In June, the unit responsible for investigating crimes against women and children at the Suwon District Prosecutors’ Office filed charges against the sergeant first class for violating the Sexual Violent Crime Act through sexual misconduct based on work authority. That was radically different from the conclusion reached by the division’s legal team, which had gone no further than disciplining him for the same behavior.

“We quickly proceeded with disciplinary measures because the victim hadn’t indicated that she wanted criminal charges filed [against the perpetrator],” the army’s office of troop information and education wrote in a statement to the Hankyoreh.

But the staff sergeant’s family said, “The army didn’t share much information about how the proceedings were going at the time. There was basically no information about legal options.”

“The army’s central bureau of investigation is currently looking into the appropriateness of how the investigators handled this case,” the army said.

“Setting aside the woman’s feelings of victimhood, a legal case must satisfy requirements of time, place, and method. Those are the issues we will address in the courtroom,” the sergeant first class’s lawyer told the Hankyoreh over the phone.

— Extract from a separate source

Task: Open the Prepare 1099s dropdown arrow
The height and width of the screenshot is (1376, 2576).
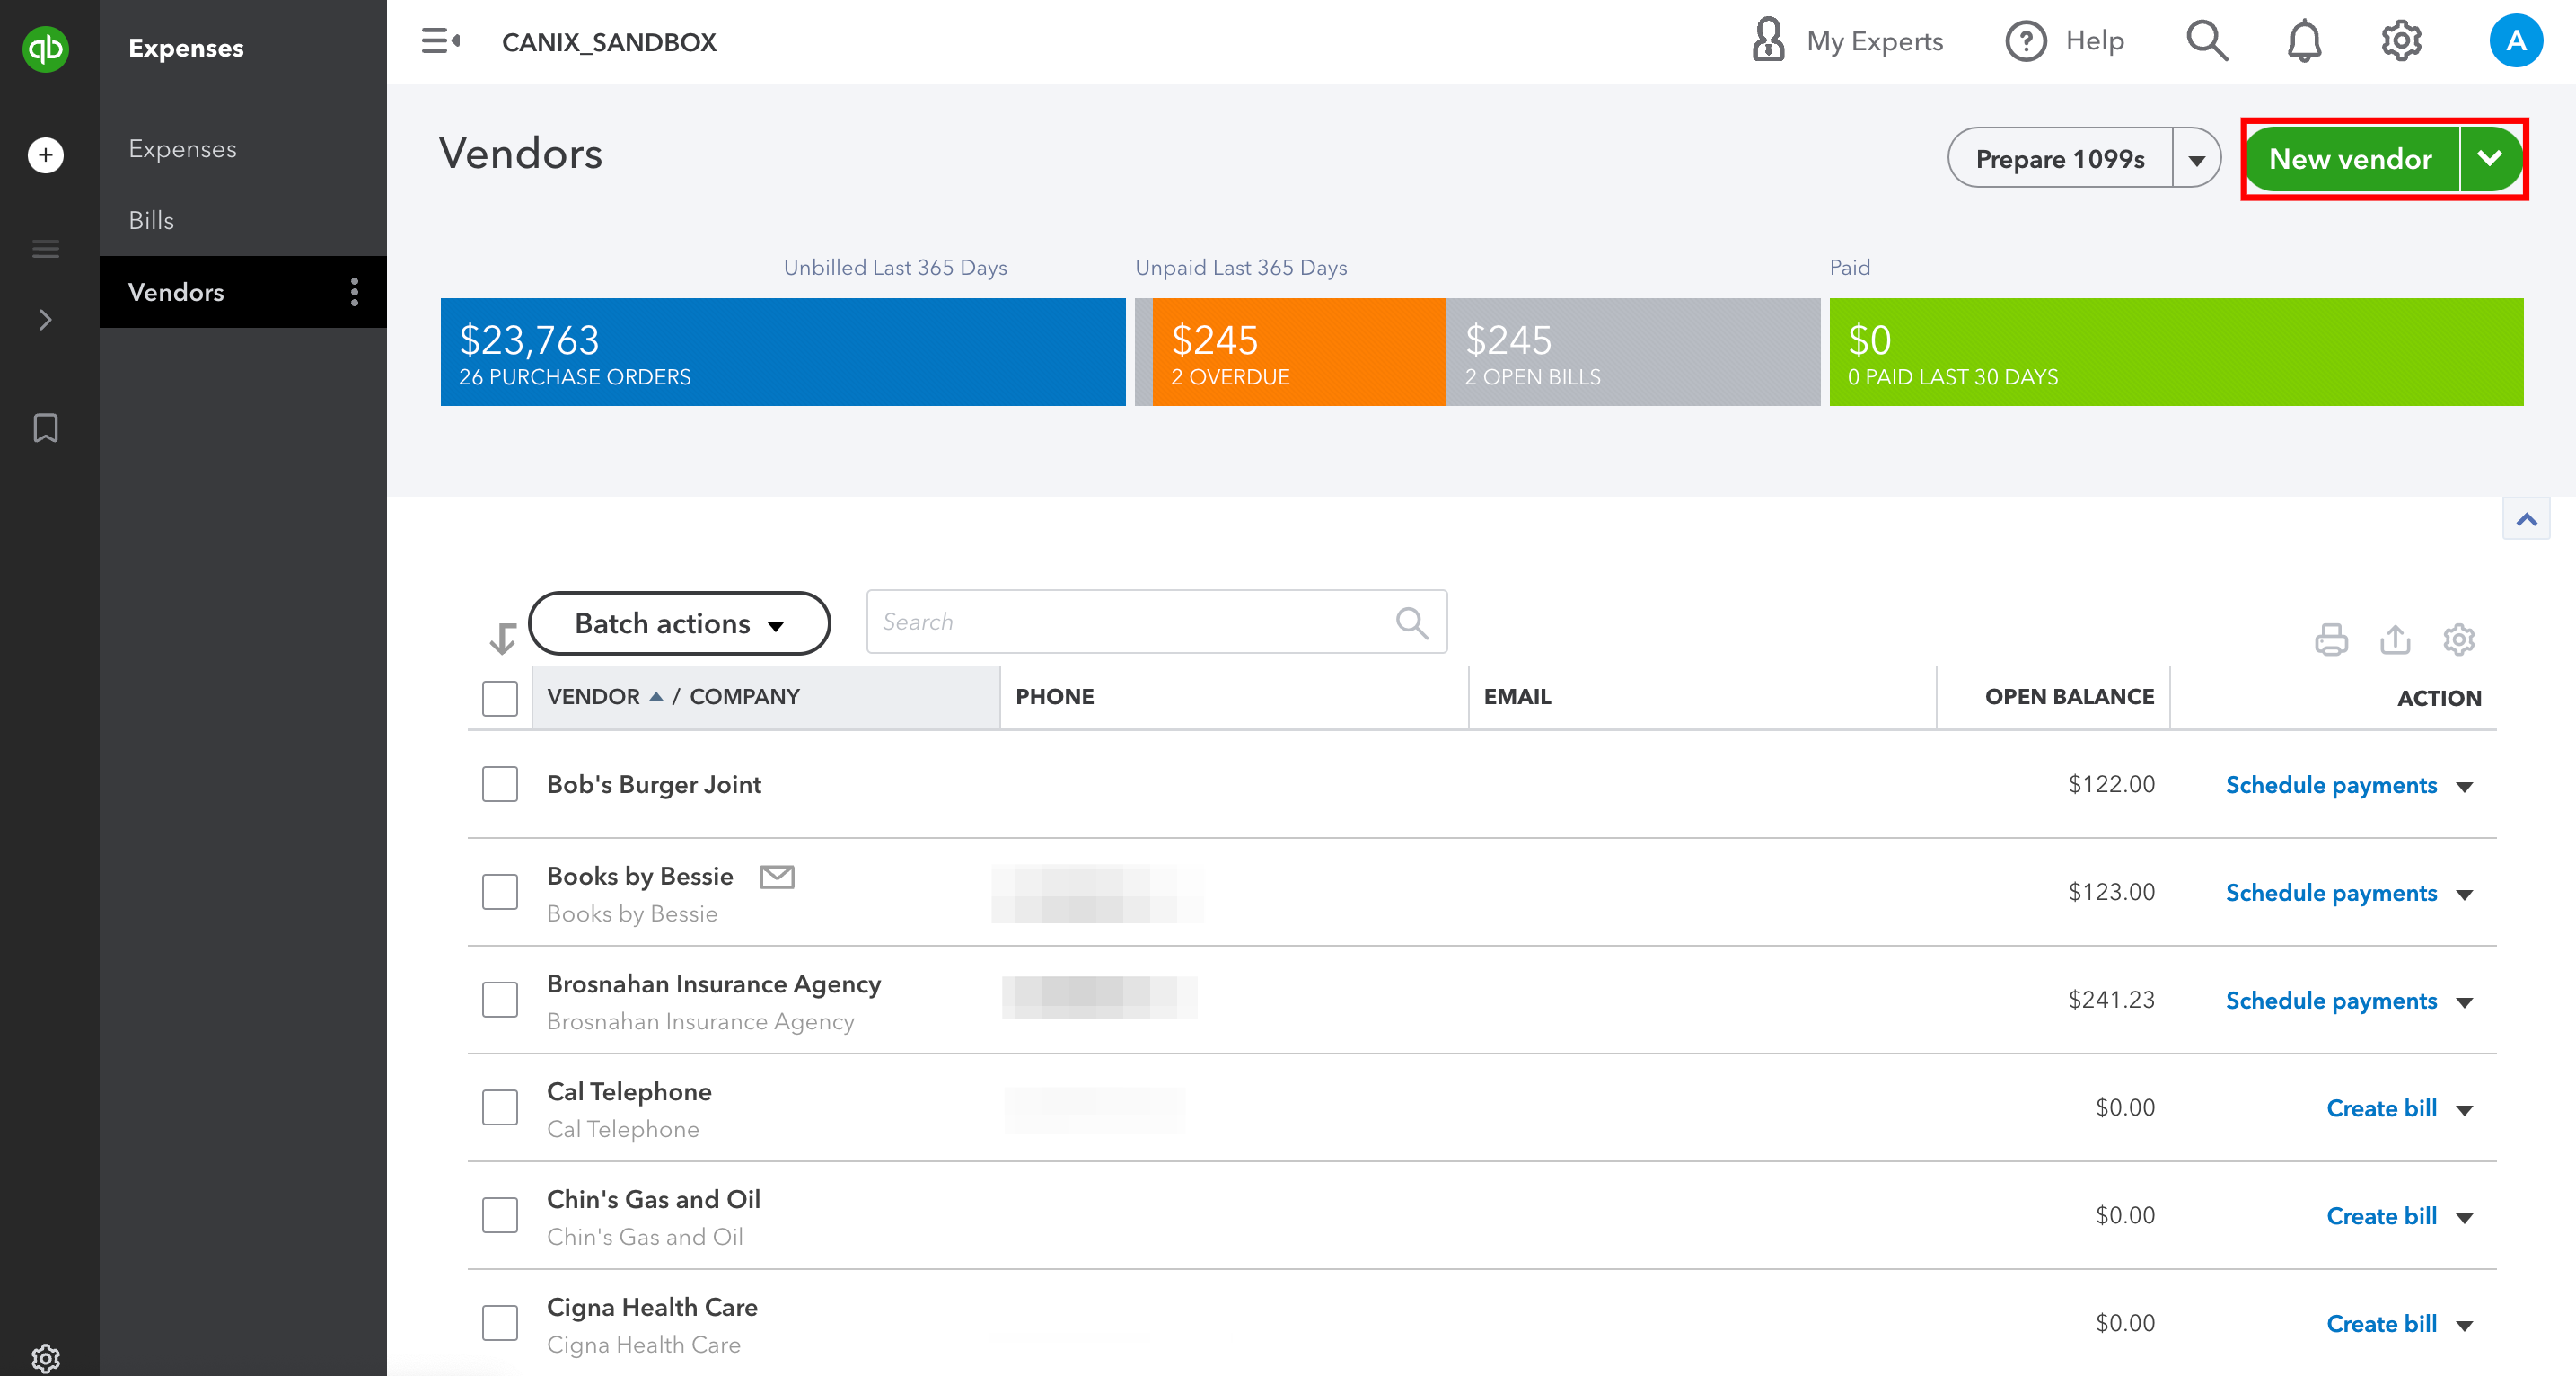Action: (2196, 159)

The military’s lackadaisical measures were a breeding ground for secondary harm. Even after being transferred to a new unit, the staff sergeant was reportedly stigmatized as a troublemaker who’d broken up her previous unit by having it in for her superior officer.

The woman was hospitalized after she recently attempted to end her life, following a previous suicide attempt at the beginning of this year. Her family filed another complaint about the case during a special reporting period announced by the Ministry of National Defense following the recent death of a noncommissioned officer in the air force who’d been sexually harassed.

The staff sergeant’s older sister said she’d been “shocked” by the similarity between what her sister had suffered in the army and what the noncommissioned officers had suffered in the air force and navy.

“The original perpetrator is a problem, of course, but we also need to put in place clear standards and systems for prosecuting secondary perpetrators,” she said.

The woman’s older sister posted a petition to the Blue House’s website on Friday.

“In an organization where problems can be fixed by people dying, problems don’t get solved as long as they remain alive. I ask you to support the prevention of sexual violence in the military, transparent investigation of incidents, and stern punishment [of offenses] by staying vigilant and constantly asking questions,” she wrote in the petition.